Entries drawn from a collection:
........

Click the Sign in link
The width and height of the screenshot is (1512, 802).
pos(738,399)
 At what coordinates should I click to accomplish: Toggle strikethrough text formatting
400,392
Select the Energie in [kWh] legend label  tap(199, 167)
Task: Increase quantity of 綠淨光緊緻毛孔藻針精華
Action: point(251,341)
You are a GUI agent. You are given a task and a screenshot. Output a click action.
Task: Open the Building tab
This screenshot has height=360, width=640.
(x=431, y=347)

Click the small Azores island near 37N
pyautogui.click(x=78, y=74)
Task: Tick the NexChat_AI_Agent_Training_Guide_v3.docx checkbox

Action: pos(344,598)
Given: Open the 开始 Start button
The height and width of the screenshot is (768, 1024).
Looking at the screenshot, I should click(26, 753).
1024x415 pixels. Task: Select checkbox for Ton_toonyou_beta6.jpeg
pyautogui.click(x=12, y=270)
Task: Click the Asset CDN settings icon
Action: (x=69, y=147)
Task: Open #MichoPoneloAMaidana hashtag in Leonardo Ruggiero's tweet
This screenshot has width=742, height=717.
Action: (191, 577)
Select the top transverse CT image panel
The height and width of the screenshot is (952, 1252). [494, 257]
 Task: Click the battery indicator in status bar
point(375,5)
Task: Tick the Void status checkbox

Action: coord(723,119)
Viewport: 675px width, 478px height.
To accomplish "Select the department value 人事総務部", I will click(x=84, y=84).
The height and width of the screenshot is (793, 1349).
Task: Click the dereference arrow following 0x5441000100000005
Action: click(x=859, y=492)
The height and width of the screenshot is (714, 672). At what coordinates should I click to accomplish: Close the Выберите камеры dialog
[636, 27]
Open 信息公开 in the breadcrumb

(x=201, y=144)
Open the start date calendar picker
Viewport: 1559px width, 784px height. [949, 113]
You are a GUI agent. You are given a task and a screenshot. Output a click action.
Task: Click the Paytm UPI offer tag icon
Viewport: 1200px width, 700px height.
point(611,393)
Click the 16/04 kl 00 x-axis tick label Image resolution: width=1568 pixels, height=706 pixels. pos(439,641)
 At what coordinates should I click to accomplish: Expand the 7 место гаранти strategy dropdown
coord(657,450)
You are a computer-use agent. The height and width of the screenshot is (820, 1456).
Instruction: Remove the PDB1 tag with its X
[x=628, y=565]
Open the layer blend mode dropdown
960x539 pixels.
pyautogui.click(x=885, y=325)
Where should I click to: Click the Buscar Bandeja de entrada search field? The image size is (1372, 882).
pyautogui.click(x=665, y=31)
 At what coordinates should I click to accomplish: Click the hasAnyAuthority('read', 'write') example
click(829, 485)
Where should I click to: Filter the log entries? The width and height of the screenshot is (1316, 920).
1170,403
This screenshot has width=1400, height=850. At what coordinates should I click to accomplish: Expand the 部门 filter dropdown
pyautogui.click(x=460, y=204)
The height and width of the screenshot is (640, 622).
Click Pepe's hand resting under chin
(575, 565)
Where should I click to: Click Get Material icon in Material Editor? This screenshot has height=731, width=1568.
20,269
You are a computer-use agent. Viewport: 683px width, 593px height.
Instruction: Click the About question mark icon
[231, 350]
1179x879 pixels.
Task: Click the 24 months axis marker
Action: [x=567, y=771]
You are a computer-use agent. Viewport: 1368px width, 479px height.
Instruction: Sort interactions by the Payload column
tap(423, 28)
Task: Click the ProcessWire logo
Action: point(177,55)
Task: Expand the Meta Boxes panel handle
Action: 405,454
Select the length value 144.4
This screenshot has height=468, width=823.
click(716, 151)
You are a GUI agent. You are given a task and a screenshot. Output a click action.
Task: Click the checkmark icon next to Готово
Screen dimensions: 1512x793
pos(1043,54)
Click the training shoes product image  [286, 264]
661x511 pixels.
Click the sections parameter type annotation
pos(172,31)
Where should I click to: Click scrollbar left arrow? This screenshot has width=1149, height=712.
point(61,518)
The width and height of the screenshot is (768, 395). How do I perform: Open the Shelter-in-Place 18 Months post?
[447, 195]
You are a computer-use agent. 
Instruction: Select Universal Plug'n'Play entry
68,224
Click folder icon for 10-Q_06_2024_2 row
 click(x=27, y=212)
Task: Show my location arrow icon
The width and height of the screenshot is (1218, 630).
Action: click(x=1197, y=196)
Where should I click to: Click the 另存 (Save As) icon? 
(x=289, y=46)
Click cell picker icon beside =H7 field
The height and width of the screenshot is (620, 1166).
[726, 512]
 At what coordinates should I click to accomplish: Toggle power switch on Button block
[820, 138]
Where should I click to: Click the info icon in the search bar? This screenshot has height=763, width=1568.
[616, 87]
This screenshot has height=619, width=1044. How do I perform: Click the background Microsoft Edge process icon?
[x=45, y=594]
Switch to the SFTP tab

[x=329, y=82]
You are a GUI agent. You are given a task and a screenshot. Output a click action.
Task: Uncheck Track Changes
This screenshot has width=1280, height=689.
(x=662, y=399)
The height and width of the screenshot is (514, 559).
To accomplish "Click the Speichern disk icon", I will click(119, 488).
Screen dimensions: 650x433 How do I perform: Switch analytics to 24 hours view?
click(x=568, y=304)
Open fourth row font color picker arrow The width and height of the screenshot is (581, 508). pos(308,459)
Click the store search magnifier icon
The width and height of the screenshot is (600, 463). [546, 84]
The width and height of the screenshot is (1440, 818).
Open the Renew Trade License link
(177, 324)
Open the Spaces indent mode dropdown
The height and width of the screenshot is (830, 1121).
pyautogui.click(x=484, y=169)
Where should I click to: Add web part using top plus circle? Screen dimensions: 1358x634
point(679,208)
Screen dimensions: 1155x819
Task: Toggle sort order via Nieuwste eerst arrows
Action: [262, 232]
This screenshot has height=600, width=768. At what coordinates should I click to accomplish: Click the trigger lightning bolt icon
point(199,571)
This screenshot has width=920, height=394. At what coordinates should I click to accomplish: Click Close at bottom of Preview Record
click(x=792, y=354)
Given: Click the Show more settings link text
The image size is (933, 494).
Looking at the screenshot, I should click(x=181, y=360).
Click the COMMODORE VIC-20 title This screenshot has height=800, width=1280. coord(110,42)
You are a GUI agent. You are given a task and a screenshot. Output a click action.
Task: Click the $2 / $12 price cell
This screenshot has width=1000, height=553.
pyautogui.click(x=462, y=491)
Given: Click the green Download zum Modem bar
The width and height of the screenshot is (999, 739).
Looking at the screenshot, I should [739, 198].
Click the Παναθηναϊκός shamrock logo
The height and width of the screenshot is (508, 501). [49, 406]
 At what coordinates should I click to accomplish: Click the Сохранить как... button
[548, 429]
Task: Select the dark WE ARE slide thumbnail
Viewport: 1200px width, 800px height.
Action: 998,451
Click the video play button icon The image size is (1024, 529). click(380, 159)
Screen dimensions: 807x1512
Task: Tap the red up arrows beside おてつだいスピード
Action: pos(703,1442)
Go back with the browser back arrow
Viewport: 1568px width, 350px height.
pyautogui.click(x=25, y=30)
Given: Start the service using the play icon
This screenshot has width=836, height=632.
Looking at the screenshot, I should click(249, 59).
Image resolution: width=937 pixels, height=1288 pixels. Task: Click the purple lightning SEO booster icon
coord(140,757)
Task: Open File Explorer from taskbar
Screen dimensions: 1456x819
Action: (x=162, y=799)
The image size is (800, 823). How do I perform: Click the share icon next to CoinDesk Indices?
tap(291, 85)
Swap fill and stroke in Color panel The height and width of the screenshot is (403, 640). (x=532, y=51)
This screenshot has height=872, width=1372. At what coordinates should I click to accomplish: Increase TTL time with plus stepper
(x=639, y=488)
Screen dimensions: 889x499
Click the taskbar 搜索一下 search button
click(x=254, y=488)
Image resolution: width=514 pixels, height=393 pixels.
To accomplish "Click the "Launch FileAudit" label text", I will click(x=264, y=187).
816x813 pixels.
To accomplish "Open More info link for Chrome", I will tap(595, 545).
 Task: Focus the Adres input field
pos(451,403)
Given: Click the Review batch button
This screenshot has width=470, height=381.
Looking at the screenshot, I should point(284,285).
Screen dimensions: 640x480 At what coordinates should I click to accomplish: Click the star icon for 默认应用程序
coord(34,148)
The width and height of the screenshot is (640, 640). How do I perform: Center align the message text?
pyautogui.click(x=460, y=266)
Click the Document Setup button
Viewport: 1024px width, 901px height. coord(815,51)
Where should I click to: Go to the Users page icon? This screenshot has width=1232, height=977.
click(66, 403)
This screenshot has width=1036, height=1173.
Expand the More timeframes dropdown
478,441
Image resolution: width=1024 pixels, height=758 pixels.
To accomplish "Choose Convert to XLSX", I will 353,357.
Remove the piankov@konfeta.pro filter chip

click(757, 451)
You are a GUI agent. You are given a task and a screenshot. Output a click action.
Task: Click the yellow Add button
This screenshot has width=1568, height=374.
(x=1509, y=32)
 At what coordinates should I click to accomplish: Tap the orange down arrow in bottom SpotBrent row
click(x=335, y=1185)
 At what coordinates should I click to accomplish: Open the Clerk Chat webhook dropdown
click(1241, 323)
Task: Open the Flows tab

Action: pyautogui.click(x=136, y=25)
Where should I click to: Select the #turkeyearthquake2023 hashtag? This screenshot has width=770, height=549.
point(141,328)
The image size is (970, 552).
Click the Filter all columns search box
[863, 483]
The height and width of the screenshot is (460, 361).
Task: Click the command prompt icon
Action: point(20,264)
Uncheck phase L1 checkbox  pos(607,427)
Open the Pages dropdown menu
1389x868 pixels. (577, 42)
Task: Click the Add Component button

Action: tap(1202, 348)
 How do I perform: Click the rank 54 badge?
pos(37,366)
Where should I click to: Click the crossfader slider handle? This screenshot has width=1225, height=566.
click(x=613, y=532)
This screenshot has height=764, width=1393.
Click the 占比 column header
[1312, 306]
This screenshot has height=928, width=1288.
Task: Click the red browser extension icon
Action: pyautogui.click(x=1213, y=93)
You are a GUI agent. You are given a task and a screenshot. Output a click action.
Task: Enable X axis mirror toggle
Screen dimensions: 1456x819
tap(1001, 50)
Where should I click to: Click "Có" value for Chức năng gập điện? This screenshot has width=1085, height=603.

........

**WHAT TO WORK ON**:
Please arrange these rows as a JSON list of strings, one string per line with blank lines left out. Begin at the line that has "Where should I click to: Filter" and stop after the line that has "[x=45, y=594]".

**OUTPUT OF THE EXERCISE**:
[
  "Where should I click to: Filter the log entries? The width and height of the screenshot is (1316, 920).",
  "1170,403",
  "This screenshot has width=1400, height=850. At what coordinates should I click to accomplish: Expand the 部门 filter dropdown",
  "pyautogui.click(x=460, y=204)",
  "The height and width of the screenshot is (640, 622).",
  "Click Pepe's hand resting under chin",
  "(575, 565)",
  "Where should I click to: Click Get Material icon in Material Editor? This screenshot has height=731, width=1568.",
  "20,269",
  "You are a computer-use agent. Viewport: 683px width, 593px height.",
  "Instruction: Click the About question mark icon",
  "[231, 350]",
  "1179x879 pixels.",
  "Task: Click the 24 months axis marker",
  "Action: [x=567, y=771]",
  "You are a computer-use agent. Viewport: 1368px width, 479px height.",
  "Instruction: Sort interactions by the Payload column",
  "tap(423, 28)",
  "Task: Click the ProcessWire logo",
  "Action: point(177,55)",
  "Task: Expand the Meta Boxes panel handle",
  "Action: 405,454",
  "Select the length value 144.4",
  "This screenshot has height=468, width=823.",
  "click(716, 151)",
  "You are a GUI agent. You are given a task and a screenshot. Output a click action.",
  "Task: Click the checkmark icon next to Готово",
  "Screen dimensions: 1512x793",
  "pos(1043,54)",
  "Click the training shoes product image  [286, 264]",
  "661x511 pixels.",
  "Click the sections parameter type annotation",
  "pos(172,31)",
  "Where should I click to: Click scrollbar left arrow? This screenshot has width=1149, height=712.",
  "point(61,518)",
  "The width and height of the screenshot is (768, 395). How do I perform: Open the Shelter-in-Place 18 Months post?",
  "[447, 195]",
  "You are a computer-use agent. ",
  "Instruction: Select Universal Plug'n'Play entry",
  "68,224",
  "Click folder icon for 10-Q_06_2024_2 row",
  " click(x=27, y=212)",
  "Task: Show my location arrow icon",
  "The width and height of the screenshot is (1218, 630).",
  "Action: click(x=1197, y=196)",
  "Where should I click to: Click the 另存 (Save As) icon? ",
  "(x=289, y=46)",
  "Click cell picker icon beside =H7 field",
  "The height and width of the screenshot is (620, 1166).",
  "[726, 512]",
  " At what coordinates should I click to accomplish: Toggle power switch on Button block",
  "[820, 138]",
  "Where should I click to: Click the info icon in the search bar? This screenshot has height=763, width=1568.",
  "[616, 87]",
  "This screenshot has height=619, width=1044. How do I perform: Click the background Microsoft Edge process icon?",
  "[x=45, y=594]"
]